Beispielhaft nennt die DS-GVO hier
- Diskriminierung
- Identitätsdiebstahl
- Rufschädigung
- Finanzieller Verlust
- Hinderung der Kontrolle über eigene Daten
- Profilbildung mit Standortdaten
3. Risikominimierung
Wer personenbezogene Daten verarbeiten will, ist verpflichtet, im Verhältnis zum Risiko nach dem Stand der Technik angemessene (nicht: neueste und teuerste) Maßnahmen zum Schutz der Daten zu ergreifen, diese regelmäßig, bei Bedarf sogar unverzüglich zu überprüfen und erforderlichenfalls upzudaten. In der Regel handelt es sich um eine Kombination aus
- organisatorischen Maßnahmen (z. B. Datenschutzschulung von Mitarbeitern, interne Regelungen zum Datenschutz, Notfallkonzept) und
- technischen Maßnahmen (z. B. Einsatz von Firewall und Virenscanner und deren zeitgemäßer Update, Verschlüsselung von Daten).

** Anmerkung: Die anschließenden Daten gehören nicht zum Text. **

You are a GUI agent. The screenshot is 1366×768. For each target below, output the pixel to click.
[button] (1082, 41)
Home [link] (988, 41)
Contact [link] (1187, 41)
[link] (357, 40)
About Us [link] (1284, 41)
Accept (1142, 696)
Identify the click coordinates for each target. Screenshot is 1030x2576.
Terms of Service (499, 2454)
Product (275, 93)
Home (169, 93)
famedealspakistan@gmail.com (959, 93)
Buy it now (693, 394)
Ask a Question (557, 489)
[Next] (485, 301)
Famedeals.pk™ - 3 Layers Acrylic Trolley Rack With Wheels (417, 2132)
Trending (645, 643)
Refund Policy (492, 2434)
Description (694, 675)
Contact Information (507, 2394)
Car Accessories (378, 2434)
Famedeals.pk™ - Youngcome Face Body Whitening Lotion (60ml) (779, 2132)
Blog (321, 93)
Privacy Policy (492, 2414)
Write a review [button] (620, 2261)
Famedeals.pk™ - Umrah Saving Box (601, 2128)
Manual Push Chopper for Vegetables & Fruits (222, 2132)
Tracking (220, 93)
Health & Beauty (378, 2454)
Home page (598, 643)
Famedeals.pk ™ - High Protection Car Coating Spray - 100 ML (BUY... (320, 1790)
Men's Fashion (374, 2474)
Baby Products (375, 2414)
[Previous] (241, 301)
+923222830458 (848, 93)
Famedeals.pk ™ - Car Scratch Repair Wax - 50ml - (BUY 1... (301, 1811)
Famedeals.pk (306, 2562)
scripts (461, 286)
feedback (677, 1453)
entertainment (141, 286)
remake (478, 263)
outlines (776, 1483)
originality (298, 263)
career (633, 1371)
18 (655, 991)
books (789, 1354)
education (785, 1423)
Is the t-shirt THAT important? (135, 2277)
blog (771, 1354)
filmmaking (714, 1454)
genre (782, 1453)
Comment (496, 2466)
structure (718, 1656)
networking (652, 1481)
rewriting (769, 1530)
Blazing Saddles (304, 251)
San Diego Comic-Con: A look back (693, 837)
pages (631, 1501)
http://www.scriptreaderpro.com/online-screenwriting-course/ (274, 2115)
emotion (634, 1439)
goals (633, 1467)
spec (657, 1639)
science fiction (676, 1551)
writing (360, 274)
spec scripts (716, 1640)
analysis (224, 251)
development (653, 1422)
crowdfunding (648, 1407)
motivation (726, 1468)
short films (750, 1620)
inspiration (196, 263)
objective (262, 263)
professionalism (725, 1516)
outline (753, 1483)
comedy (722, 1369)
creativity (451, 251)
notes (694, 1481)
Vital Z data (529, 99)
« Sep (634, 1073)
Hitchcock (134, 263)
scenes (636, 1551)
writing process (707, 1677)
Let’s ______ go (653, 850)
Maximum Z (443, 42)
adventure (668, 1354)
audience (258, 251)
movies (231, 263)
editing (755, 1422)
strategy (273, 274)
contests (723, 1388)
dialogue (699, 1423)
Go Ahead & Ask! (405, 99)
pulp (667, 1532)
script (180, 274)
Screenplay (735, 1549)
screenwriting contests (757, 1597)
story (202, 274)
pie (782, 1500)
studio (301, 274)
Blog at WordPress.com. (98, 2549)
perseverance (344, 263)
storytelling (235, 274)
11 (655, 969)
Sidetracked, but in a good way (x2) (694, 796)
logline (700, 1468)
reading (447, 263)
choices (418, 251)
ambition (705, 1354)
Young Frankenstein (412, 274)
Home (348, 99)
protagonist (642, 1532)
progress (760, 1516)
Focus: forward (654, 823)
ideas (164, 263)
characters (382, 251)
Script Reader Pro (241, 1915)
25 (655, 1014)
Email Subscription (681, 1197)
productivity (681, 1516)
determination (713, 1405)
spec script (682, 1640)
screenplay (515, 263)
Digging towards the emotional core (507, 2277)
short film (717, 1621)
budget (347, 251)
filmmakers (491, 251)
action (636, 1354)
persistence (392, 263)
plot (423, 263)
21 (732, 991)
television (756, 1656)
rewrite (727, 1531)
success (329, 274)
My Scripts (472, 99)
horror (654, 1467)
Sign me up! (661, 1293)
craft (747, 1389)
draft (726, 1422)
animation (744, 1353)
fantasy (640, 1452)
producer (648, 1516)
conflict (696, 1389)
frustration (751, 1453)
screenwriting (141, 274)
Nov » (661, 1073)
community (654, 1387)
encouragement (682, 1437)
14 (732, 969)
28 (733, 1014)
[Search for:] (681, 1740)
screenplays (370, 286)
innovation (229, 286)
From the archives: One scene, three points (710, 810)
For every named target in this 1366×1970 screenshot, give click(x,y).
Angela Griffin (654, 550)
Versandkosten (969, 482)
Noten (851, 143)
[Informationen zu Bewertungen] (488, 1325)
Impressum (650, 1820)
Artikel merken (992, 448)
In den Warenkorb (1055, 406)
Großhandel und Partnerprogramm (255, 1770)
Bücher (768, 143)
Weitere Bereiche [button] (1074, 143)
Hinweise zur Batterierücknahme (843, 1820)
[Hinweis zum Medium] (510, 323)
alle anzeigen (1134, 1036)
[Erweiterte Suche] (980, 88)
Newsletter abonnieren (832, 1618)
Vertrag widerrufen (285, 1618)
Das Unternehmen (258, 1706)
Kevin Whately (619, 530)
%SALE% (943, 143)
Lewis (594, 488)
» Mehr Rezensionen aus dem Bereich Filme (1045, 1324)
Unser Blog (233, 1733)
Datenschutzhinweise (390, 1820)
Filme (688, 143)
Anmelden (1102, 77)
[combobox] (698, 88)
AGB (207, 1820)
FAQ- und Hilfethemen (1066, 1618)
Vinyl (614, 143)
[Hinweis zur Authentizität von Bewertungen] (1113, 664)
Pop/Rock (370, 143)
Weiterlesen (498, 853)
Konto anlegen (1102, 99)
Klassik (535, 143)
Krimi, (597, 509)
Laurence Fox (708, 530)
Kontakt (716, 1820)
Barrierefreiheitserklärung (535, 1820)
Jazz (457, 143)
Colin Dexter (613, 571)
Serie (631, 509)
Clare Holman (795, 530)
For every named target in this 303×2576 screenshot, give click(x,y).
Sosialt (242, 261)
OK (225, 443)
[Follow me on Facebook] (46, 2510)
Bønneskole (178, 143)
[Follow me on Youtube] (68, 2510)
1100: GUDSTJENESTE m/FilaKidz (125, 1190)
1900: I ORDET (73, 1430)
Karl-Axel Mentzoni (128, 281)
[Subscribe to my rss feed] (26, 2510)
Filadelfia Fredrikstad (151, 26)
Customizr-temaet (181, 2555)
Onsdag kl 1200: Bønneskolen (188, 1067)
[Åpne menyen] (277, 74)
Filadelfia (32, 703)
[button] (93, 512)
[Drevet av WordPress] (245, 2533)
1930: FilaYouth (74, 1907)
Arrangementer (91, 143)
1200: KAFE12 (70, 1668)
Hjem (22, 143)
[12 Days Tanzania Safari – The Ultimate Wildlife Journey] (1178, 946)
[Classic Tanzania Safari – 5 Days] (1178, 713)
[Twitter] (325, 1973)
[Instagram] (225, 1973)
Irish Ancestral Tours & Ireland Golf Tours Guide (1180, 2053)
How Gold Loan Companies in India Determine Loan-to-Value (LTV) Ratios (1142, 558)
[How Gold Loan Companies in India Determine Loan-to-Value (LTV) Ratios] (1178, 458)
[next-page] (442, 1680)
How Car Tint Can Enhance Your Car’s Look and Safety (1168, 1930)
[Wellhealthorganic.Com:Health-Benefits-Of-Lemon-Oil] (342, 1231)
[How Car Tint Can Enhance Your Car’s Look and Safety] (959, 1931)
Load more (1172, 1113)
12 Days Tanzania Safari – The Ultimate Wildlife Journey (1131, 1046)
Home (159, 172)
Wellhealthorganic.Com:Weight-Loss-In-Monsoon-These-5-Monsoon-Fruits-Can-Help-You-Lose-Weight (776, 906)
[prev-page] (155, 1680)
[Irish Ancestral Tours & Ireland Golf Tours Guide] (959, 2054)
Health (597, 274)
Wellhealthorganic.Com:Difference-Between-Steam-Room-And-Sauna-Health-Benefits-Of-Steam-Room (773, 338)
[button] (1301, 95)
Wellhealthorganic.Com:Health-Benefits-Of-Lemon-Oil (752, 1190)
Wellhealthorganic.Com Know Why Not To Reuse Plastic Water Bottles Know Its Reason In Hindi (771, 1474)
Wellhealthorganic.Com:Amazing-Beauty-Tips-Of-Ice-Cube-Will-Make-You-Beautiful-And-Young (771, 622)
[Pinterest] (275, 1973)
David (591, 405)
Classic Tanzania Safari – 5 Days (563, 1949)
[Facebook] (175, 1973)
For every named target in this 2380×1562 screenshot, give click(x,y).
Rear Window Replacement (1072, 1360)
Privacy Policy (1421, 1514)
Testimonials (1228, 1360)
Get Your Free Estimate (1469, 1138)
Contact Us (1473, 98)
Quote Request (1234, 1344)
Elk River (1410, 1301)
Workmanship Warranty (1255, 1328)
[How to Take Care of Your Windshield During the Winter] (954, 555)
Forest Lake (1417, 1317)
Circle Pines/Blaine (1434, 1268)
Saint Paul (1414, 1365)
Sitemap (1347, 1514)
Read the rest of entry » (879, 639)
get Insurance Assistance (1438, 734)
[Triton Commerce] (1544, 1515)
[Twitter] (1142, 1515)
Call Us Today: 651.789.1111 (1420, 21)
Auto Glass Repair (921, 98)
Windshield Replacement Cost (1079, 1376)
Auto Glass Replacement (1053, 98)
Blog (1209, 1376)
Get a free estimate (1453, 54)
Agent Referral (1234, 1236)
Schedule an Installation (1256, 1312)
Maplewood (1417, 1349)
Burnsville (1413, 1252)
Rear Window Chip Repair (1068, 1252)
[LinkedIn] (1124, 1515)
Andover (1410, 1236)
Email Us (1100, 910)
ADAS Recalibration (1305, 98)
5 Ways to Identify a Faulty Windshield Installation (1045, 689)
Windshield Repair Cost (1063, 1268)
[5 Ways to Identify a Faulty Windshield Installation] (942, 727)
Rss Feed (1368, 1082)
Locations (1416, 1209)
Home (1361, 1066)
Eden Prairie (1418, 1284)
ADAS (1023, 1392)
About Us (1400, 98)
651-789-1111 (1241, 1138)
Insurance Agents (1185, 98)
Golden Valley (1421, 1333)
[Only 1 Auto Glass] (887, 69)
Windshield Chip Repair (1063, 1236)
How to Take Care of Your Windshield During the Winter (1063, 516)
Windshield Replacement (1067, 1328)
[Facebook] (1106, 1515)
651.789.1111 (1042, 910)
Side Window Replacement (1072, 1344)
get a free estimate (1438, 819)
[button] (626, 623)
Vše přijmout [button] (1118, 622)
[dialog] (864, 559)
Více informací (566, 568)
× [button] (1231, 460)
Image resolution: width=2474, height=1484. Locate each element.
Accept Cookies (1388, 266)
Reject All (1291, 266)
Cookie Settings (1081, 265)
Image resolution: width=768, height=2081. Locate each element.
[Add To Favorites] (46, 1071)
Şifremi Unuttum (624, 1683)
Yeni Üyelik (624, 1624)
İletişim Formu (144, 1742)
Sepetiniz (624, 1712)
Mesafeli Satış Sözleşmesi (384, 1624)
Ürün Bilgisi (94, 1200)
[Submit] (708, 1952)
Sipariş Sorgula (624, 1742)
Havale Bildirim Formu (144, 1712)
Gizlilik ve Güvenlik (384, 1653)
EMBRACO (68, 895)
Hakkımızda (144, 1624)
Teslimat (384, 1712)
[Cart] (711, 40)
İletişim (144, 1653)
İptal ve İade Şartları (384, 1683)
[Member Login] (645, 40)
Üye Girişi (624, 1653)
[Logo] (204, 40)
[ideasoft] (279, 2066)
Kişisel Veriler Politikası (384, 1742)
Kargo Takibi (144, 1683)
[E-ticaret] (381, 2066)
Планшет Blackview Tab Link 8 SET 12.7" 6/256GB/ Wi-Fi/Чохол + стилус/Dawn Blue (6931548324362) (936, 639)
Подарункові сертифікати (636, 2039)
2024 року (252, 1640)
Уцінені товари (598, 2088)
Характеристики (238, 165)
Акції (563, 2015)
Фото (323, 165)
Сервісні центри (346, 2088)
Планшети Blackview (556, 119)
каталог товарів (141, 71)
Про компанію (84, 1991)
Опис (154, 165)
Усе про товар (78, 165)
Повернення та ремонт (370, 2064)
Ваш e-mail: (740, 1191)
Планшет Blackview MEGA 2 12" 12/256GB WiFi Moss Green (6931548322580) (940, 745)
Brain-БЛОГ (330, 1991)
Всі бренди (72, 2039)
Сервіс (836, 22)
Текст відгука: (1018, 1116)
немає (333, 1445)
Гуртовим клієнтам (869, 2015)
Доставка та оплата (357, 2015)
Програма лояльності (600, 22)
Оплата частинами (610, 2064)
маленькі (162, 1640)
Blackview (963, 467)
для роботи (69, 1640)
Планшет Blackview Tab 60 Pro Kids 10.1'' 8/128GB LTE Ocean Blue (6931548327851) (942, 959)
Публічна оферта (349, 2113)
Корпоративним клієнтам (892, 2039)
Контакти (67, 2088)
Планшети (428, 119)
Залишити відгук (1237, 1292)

4. Nachweise hierüber zu erbringen (Dokumentation!)
Die Durchführung einer Datenschutz-Folgenabschätzung ist eine gesetzliche Pflicht. Unternehmen müssen nachweisen können, dass sie dieser gesetzlichen Verpflichtung nachkommen. Der Nachweis ist Bestandteil der Rechenschaftspflicht. Diese verpflichtet verantwortliche Stellen, alle Vorgaben der DS-GVO einzuhalten, wirksam umzusetzen, zu überprüfen und bei Bedarf nachzubessern.
Zu dokumentieren sind:
1. die Durchführung einer Risikobewertung,
2. das Ergebnis der Analyse (vernachlässigbares/geringes, normales, hohes Risiko) und
3. einer darauf ggf. abzuleitenden Datenschutz-Folgenabschätzung
Ergebnis => keine Datenschutz-Folgenabschätzung, da
- Whitelist
Datenschutzaufsichtsbehörden können (optional) eine Liste von Verarbeitungstätigkeiten (sog. Whitelist) veröffentlichen, die aus ihrer Sicht nie hochrisikobehaftet sind und damit keiner DSFA bedürfen.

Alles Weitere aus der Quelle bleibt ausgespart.